[Required action]
Transcribe the following records in full, exactly as shown.

[Given data]
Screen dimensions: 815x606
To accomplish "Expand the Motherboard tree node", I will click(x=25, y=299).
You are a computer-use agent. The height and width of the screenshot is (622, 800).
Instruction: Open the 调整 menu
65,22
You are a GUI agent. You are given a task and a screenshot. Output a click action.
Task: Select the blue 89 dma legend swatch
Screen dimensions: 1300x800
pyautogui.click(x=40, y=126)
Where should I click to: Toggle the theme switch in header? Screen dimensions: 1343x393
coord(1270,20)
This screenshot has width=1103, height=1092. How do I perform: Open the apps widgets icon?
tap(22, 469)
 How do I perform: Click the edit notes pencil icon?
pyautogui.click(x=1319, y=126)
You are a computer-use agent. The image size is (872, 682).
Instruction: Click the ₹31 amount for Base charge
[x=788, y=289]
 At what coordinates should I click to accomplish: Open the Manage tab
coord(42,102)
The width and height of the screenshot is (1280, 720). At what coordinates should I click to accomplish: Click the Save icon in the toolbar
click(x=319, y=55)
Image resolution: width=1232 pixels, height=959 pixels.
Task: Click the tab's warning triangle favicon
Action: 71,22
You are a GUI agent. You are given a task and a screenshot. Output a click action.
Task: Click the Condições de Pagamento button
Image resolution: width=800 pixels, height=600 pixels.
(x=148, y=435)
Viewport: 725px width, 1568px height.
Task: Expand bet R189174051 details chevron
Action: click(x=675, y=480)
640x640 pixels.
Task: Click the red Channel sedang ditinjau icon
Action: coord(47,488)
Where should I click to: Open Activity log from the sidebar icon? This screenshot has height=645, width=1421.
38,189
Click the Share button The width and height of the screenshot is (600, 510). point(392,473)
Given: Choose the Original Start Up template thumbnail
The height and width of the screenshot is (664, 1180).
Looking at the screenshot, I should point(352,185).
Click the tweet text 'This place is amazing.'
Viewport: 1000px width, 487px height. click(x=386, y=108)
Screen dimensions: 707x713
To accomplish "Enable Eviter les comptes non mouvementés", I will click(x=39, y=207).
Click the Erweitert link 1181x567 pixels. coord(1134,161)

[Exercise output]
Screen dimensions: 815x606
To accomplish "Expand the Motherboard tree node", I will click(x=25, y=299).
You are a computer-use agent. The height and width of the screenshot is (622, 800).
Instruction: Open the 调整 menu
65,22
You are a GUI agent. You are given a task and a screenshot. Output a click action.
Task: Select the blue 89 dma legend swatch
Screen dimensions: 1300x800
pyautogui.click(x=40, y=126)
Where should I click to: Toggle the theme switch in header? Screen dimensions: 1343x393
coord(1270,20)
This screenshot has width=1103, height=1092. How do I perform: Open the apps widgets icon?
tap(22, 469)
 How do I perform: Click the edit notes pencil icon?
pyautogui.click(x=1319, y=126)
You are a computer-use agent. The image size is (872, 682).
Instruction: Click the ₹31 amount for Base charge
[x=788, y=289]
 At what coordinates should I click to accomplish: Open the Manage tab
coord(42,102)
The width and height of the screenshot is (1280, 720). At what coordinates should I click to accomplish: Click the Save icon in the toolbar
click(x=319, y=55)
Image resolution: width=1232 pixels, height=959 pixels.
Task: Click the tab's warning triangle favicon
Action: 71,22
You are a GUI agent. You are given a task and a screenshot. Output a click action.
Task: Click the Condições de Pagamento button
Image resolution: width=800 pixels, height=600 pixels.
(x=148, y=435)
Viewport: 725px width, 1568px height.
Task: Expand bet R189174051 details chevron
Action: click(x=675, y=480)
640x640 pixels.
Task: Click the red Channel sedang ditinjau icon
Action: coord(47,488)
Where should I click to: Open Activity log from the sidebar icon? This screenshot has height=645, width=1421.
38,189
Click the Share button The width and height of the screenshot is (600, 510). point(392,473)
Given: Choose the Original Start Up template thumbnail
The height and width of the screenshot is (664, 1180).
Looking at the screenshot, I should point(352,185).
Click the tweet text 'This place is amazing.'
Viewport: 1000px width, 487px height. click(x=386, y=108)
Screen dimensions: 707x713
To accomplish "Enable Eviter les comptes non mouvementés", I will click(x=39, y=207).
Click the Erweitert link 1181x567 pixels. coord(1134,161)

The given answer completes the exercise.